------ Supplied entries

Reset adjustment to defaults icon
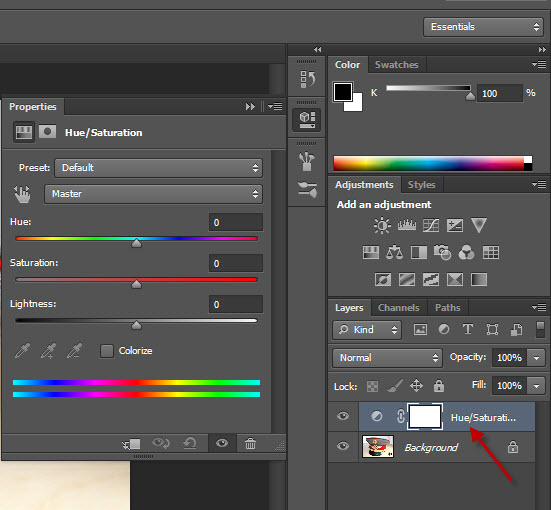 tap(190, 444)
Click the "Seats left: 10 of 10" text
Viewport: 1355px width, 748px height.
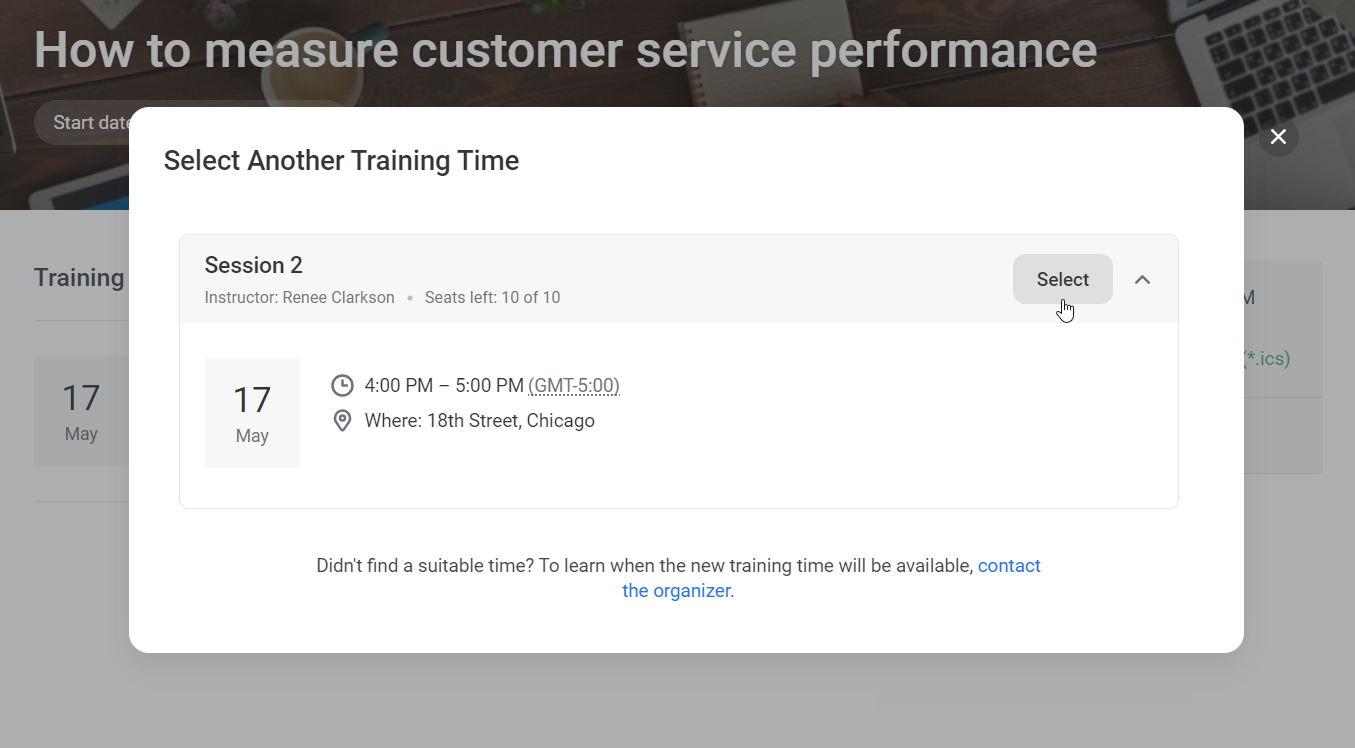pyautogui.click(x=492, y=298)
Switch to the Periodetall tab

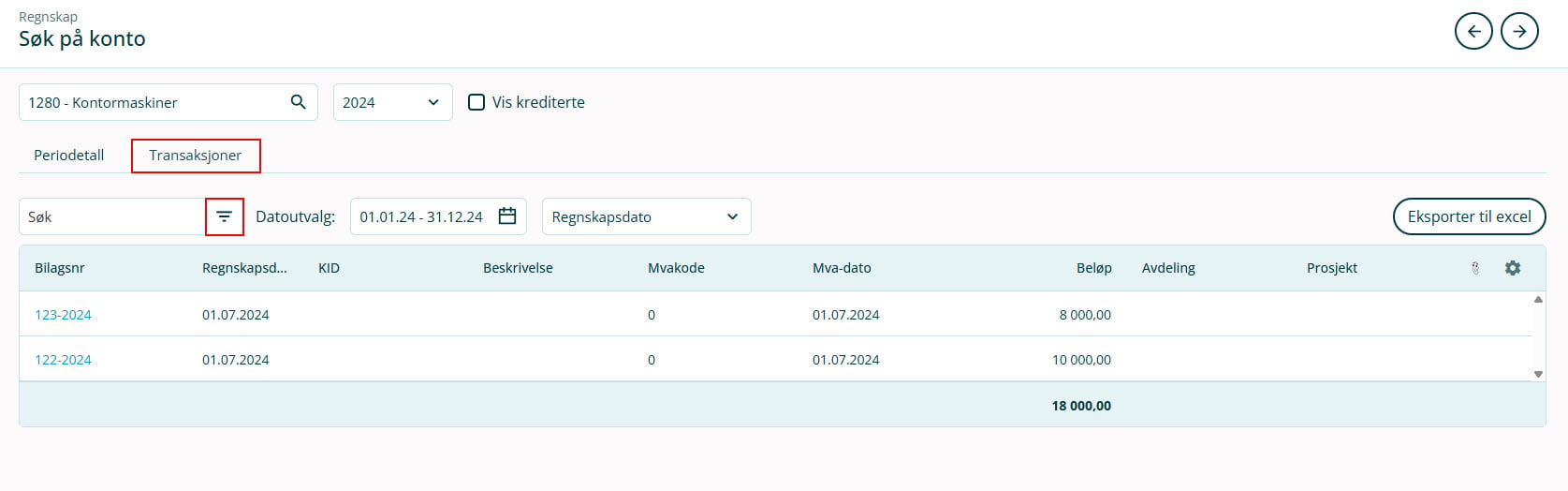click(69, 156)
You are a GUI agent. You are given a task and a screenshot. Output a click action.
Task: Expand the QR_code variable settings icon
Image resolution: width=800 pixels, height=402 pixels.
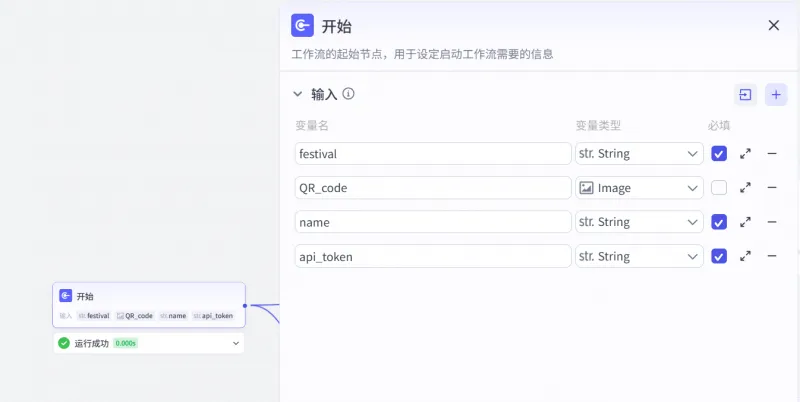(x=745, y=188)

------------

**Problem**
Every line above is to be returned exactly, with its pictures removed.

**Result for this task**
Reset adjustment to defaults icon
 tap(190, 444)
Click the "Seats left: 10 of 10" text
Viewport: 1355px width, 748px height.
pyautogui.click(x=492, y=298)
Switch to the Periodetall tab

click(69, 156)
You are a GUI agent. You are given a task and a screenshot. Output a click action.
Task: Expand the QR_code variable settings icon
Image resolution: width=800 pixels, height=402 pixels.
(x=745, y=188)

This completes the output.